Ao longo de sua trajetória, o gaúcho Milton Seligman conseguiu transitar com desenvoltura em empresas privadas, governo e organizações sem fins lucrativos
A divisão entre setor público, setor privado e terceiro setor é uma maneira didática de categorizar as diferentes esferas da sociedade e da economia moderna de acordo com o tipo de organização que as compõe. Mas a fronteira entre os setores não é rígida e, com frequência, há uma sobreposição entre eles, que se complementam e são interdependentes. “Não acredito numa sociedade sem iniciativa privada, não acho que o governo tenha que ser mínimo e reconheço o papel relevante do terceiro setor”, diz o gaúcho Milton Seligman, 72 anos, professor do Insper. “Tenho a convicção de que os três setores são fundamentais para uma sociedade equilibrada e democrática.”

* **Extrato de dados**:
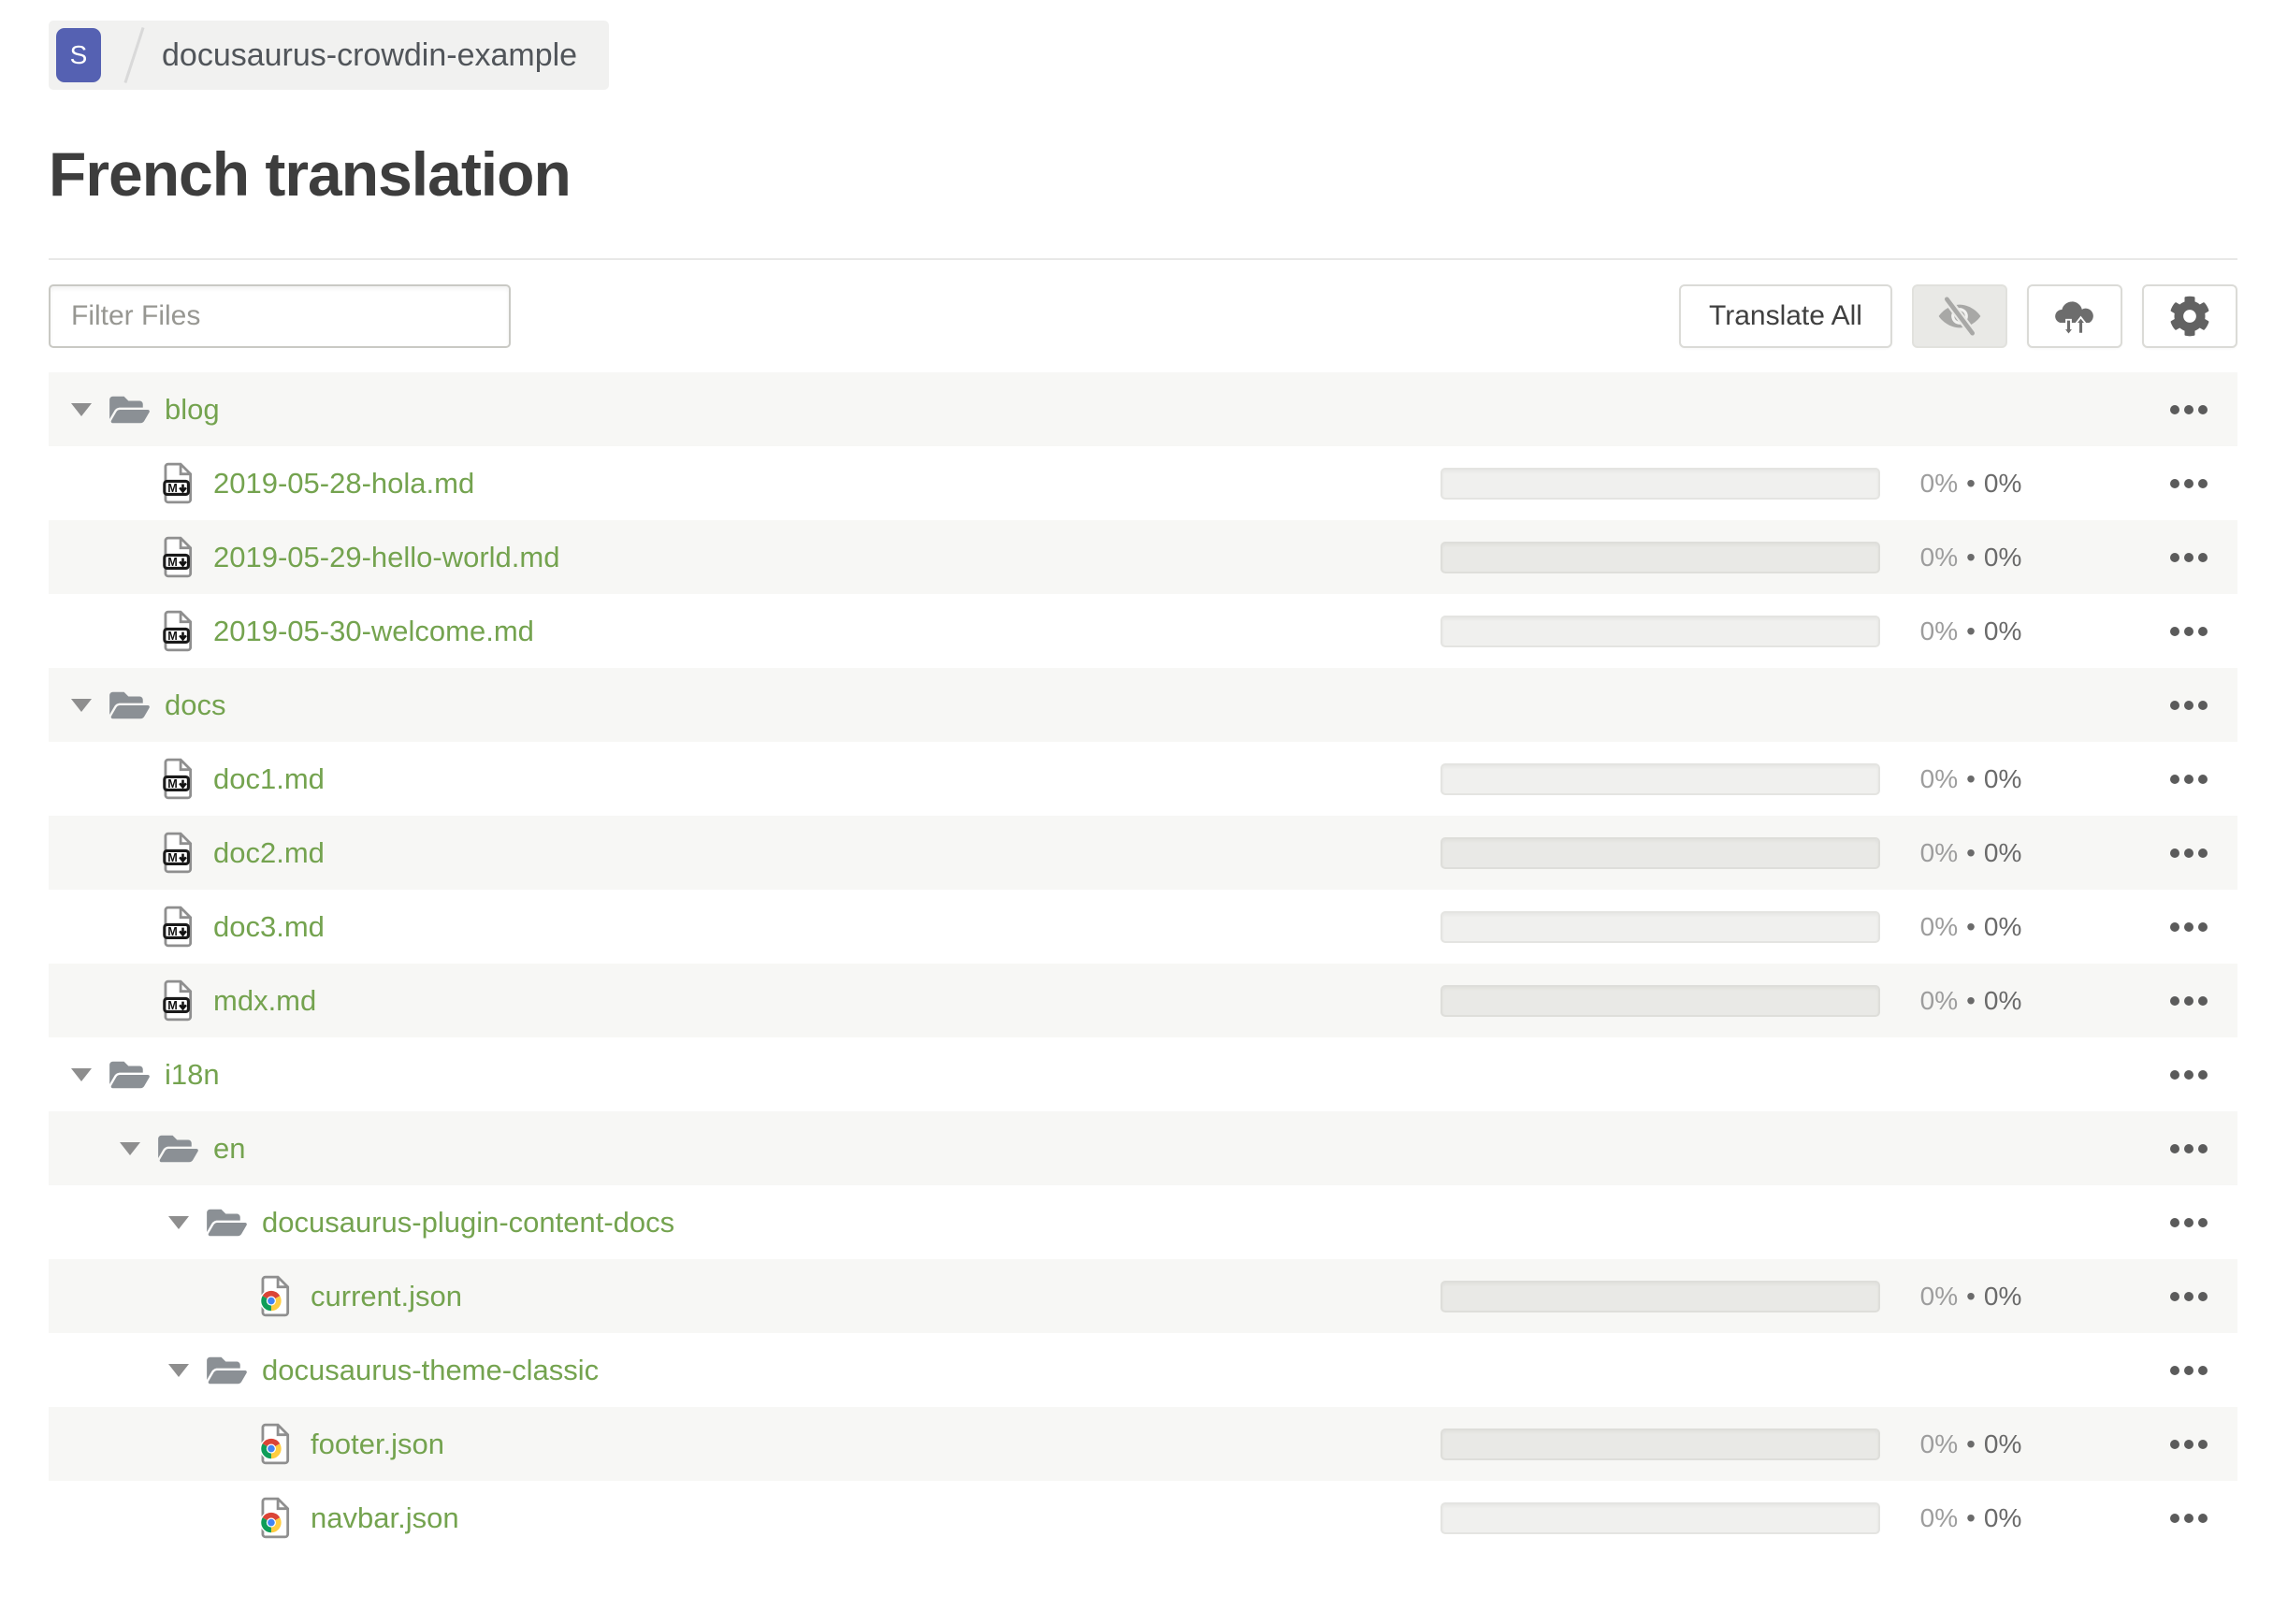 Image resolution: width=2273 pixels, height=1624 pixels. Describe the element at coordinates (1960, 316) in the screenshot. I see `visibility-toggle-button` at that location. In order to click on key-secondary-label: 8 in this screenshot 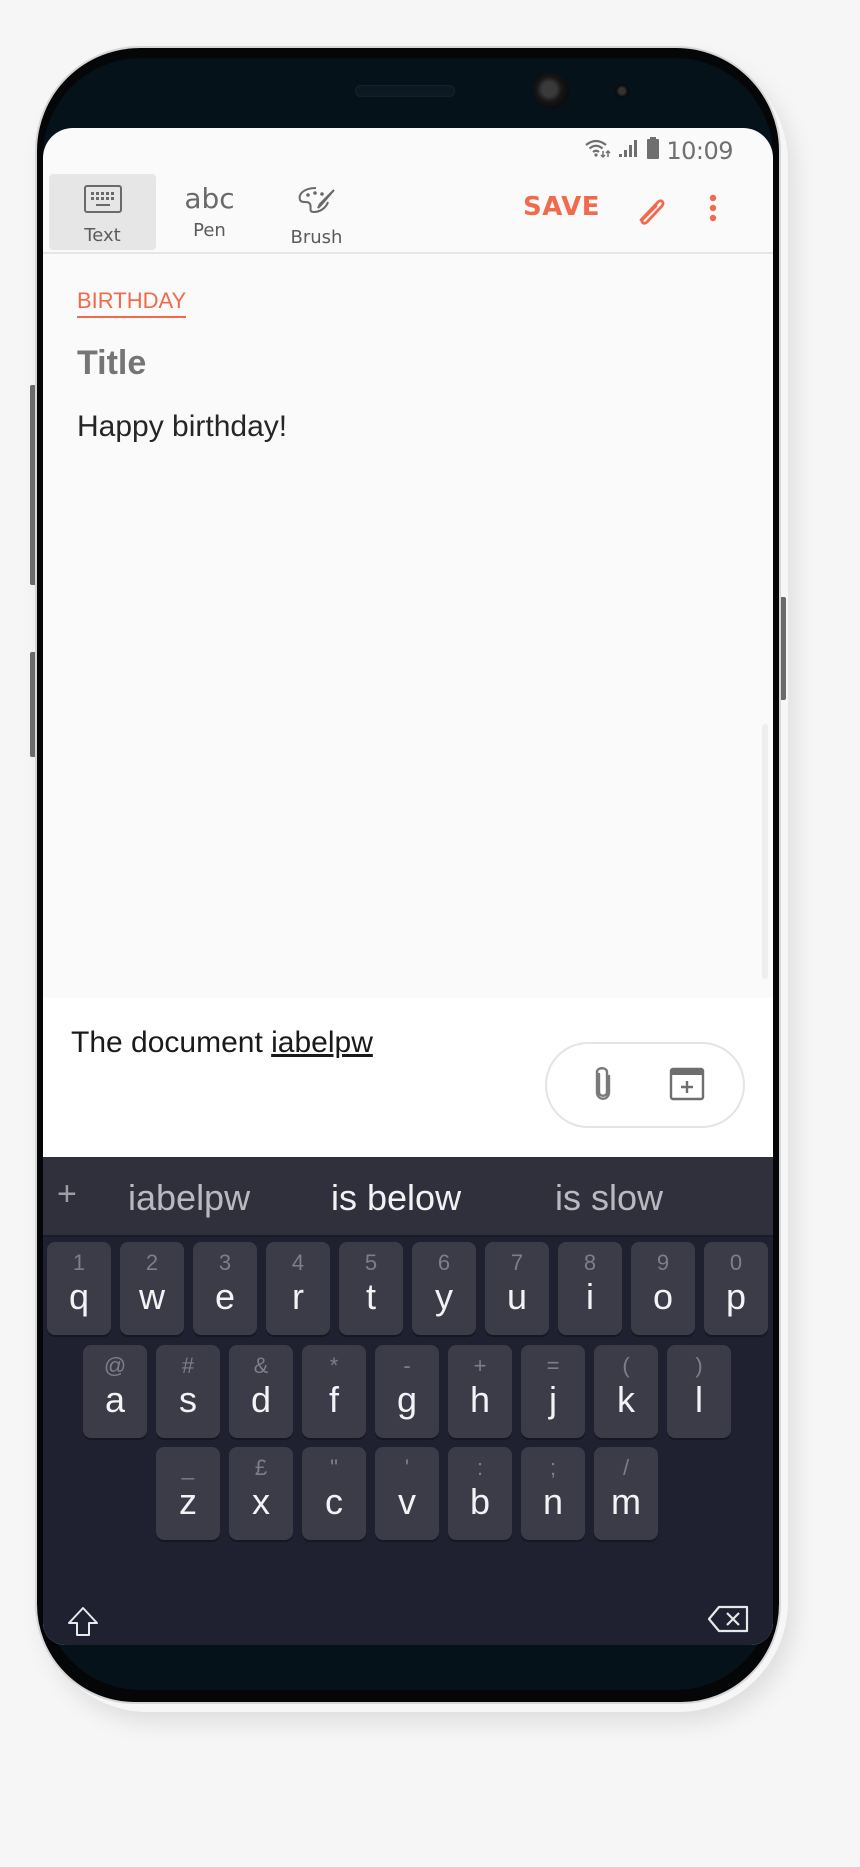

* **Tarefa proposta**: De acordo com o texto, qual é a idade de Milton Seligman e em que instituição ele leciona?

* **Resposta do exercício**: Milton Seligman tem 72 anos e é professor do Insper.